Work request -> Word for word, restate each of the entries below, and drop every picture.

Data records
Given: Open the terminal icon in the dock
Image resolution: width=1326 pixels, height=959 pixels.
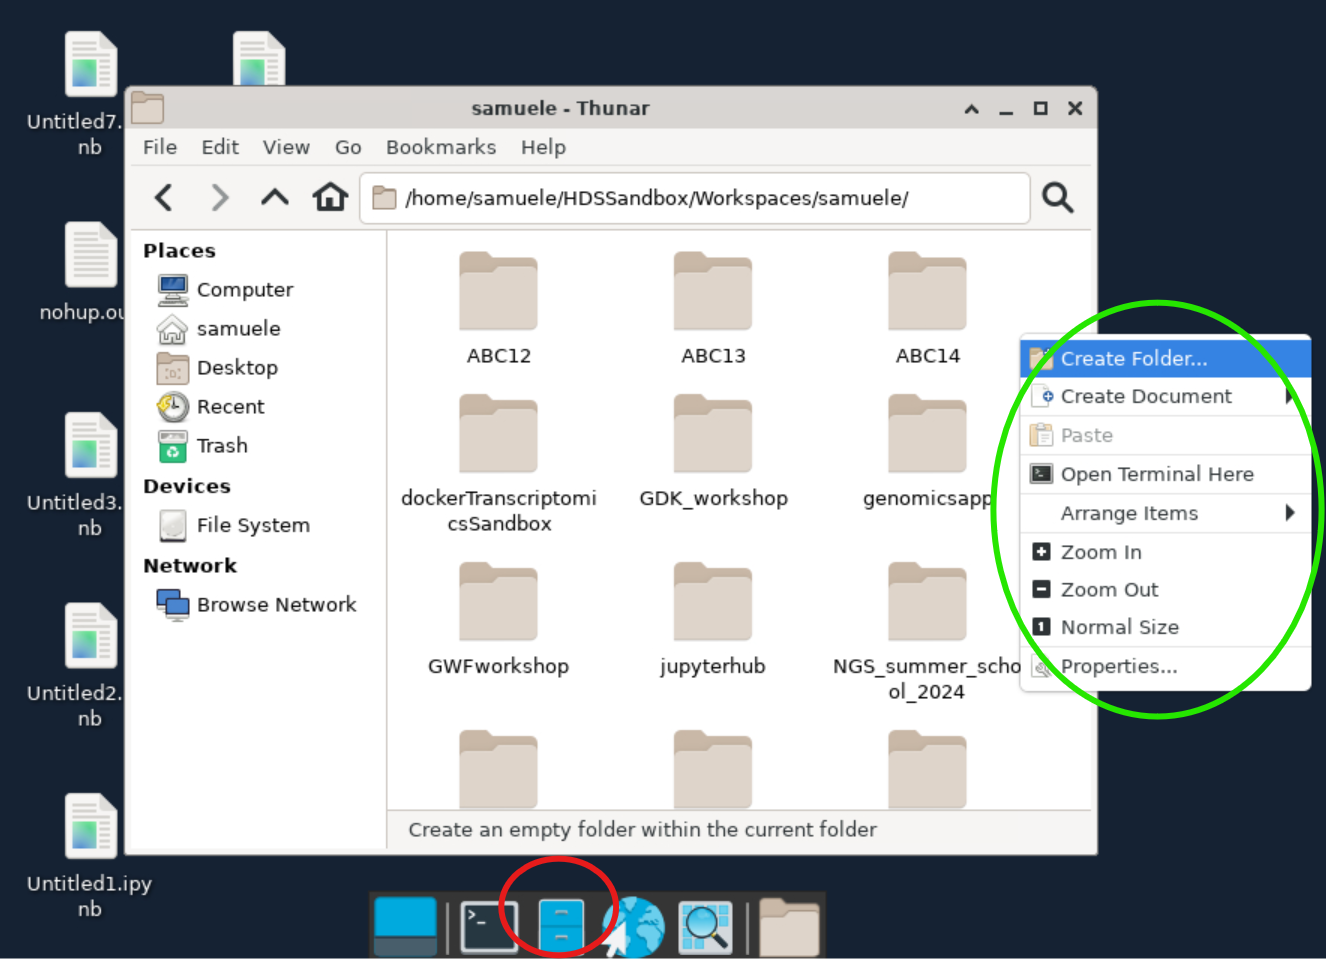Looking at the screenshot, I should pyautogui.click(x=489, y=927).
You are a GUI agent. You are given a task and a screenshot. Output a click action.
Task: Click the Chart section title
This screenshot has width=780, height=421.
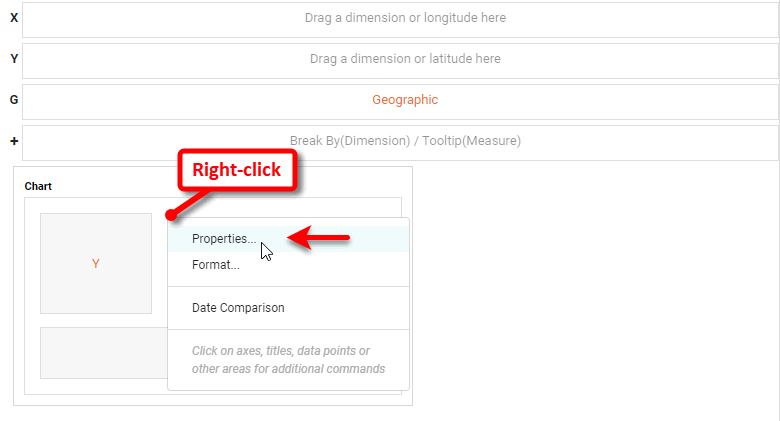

Response ->
Given: Open the terminal icon in the dock
Image resolution: width=1326 pixels, height=959 pixels.
Looking at the screenshot, I should pyautogui.click(x=489, y=927).
You are a GUI agent. You are given a task and a screenshot. Output a click action.
Task: Click the Chart section title
This screenshot has width=780, height=421.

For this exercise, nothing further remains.